Выбрать главу

И однажды ночью, словно истинно романтический герой, он спустился босиком на монастырский двор. Было так тихо и таинственно, словно сам господь бог замер, ожидая, что из всего этого выйдет. Никаких угрызений совести Павел не испытывал и потому дерзко зашагал прямо к Марииной келье и тихо постучал. Ожидание длилось бесконечно долго, потом дверь бесшумно приоткрылась и в полумраке показалась Мария. Она была в белой ночной рубашке, с распущенными волосами. Увидев его, она оцепенела, хотя потом клялась, что ждала его и знала, что он явится именно в эту ночь.

Он прикрыл за собой дверь и обнял ее. Одеревеневшее тело ожило. Освобожденное от тяжести рясы, оно рванулось к нему со всей силой своей нагой красоты. Это была ночь настоящего безумия, она беззвучно плакала и беззвучно смеялась, проклинала и благословляла его, называла то демоном, то богом.

Еще затемно оба выбрались из монастырских стен. На ней было тоненькое платье и неудобные мальчишеские ботинки.

Из-за Марии он оставил Еву. Привез бывшую монахиню в Варшаву и с присущим ему легкомыслием как-то вечером их познакомил. Деликатная нежная Ева поняла, что ей нужно сделать. Эта монахиня с лицом, словно высеченным из силы и страсти, заняла ее место. Ева поцеловала Павла и удалилась той же легкой, грациозной походкой, какой когда-то подошла к нему на том балу…

— Как, ушла? — спросил вдруг дед Йордо.

— Да, — ответил Павел, — ушла.

Старик, слушавший всю эту историю с напряженным вниманием, задумался и внезапно спросил:

— А крест где?

— У меня, здесь! — Павел встал и принес из палатки серебряный крест.

Старик взял его в руки и сосредоточенно стал разглядывать. По лицу его скользнул бледный свет, и он произнес:

— Мария!

В загоне заблеяла овца. Она блеяла тревожно, и еще несколько дней назад пастух сразу же кинулся бы к больному животному, а сейчас он даже не шевельнулся.

С того дня Павел стал замечать, что старик по утрам выгоняет стадо позже, а вечером пригоняет его совсем рано. Когда геолог возвращался, он уже стоял под дубом и ждал его.

— Ты чего копаешься! — кричал старик. Они наскоро закусывали, закуривали и снова: — Расскажи еще что-нибудь об этой Варшаве.

Павел больше не колебался. Он сам нуждался в этих рассказах, ему было радостно вызывать в памяти многие подробности. Павел любил своих возлюбленных, не только вспоминая их здесь, на Джендем-баире. Каждая из них занимала в его сердце свое особое место, со всей свободой и рабством, свойственными настоящей любви… Коко утверждал, что, когда романы Павла подходили к концу, он начинал относиться к себе с иронией. Это и понятно. Я думаю, что ирония возникала из отношения его нежности к его мужественности. Я бы назвал такую иронию защитой нежности.

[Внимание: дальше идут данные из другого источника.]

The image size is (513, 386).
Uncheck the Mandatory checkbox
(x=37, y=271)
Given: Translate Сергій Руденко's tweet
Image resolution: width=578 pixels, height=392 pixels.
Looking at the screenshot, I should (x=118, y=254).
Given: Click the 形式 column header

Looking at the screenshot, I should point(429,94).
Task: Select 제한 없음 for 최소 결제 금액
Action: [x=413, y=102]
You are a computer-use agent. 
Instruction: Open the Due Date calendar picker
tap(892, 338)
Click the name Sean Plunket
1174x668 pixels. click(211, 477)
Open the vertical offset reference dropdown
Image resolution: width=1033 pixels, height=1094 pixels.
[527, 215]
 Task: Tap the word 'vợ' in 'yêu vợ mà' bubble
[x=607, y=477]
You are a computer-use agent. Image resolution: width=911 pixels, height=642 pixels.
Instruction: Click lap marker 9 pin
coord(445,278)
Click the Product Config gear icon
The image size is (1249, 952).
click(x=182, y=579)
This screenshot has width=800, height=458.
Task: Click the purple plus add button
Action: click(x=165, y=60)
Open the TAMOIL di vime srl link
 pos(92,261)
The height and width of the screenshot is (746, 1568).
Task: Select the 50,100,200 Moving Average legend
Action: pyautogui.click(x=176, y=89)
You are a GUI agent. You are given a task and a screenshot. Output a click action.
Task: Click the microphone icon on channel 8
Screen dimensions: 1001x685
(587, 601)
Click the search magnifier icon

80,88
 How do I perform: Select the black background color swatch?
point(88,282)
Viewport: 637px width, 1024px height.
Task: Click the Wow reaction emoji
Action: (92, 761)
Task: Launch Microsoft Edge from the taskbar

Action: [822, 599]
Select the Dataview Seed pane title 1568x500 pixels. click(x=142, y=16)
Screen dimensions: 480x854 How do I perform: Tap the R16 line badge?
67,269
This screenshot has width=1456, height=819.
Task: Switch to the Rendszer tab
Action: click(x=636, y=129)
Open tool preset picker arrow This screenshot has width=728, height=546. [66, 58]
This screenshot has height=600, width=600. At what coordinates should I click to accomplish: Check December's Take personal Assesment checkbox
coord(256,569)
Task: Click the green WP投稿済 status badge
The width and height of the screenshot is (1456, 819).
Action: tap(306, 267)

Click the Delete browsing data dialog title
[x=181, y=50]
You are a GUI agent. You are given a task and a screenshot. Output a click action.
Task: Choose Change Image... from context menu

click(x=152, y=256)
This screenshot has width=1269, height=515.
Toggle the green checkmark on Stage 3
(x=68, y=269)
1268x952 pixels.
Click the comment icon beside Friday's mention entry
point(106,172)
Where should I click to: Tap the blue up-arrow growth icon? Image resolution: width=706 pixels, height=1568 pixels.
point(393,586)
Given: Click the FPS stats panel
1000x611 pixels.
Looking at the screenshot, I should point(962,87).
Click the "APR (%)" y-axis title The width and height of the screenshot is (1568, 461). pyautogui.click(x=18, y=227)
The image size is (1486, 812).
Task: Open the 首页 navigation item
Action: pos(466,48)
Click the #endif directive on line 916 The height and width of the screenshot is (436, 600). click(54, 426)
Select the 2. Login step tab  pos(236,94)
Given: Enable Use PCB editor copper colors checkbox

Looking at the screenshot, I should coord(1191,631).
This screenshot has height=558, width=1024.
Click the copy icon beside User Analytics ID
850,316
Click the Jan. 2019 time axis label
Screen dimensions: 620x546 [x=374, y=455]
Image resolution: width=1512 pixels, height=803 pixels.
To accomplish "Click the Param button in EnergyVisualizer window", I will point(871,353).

Старый пастух продолжал слушать его со все более живым, даже неестественным интересом. Каждый вечер он перелистывал альбомчик с ярмарочными открытками, водил своими потрескавшимися пальцами по бульварам и пестрым фасадам варшавских зданий и с жадностью поглощал все новые подробности Павловых историй. Как-то незаметно с его лица исчезло присущее ему здоровое насмешливое выражение, теперь он больше походил на обескураженного ребенка. Его большие, мудрые глаза слепо смотрели перед собой, словно разглядывая воображаемые картины. Взор его потерял всю свою жизненную осязаемость и растворялся где-то в бездонных глубинах джендембаирского неба.

Павел с удивлением наблюдал перемены, происходящие в восьмидесятидвухлетнем старике, и думал, что его, вероятно, одолели заботы. А между тем, по утрам стадо уходило на пастбище все позже и по вечерам возвращалось все раньше.

Павел рассказал о варшавянках все, что мог, включая и несколько историй о самых обычных знакомствах, а старик все требовал новых и новых рассказов. Павел сказал, что рассказывать ему больше не о чем.

— Тогда, — ответил старик, — начни сначала. Еще раз!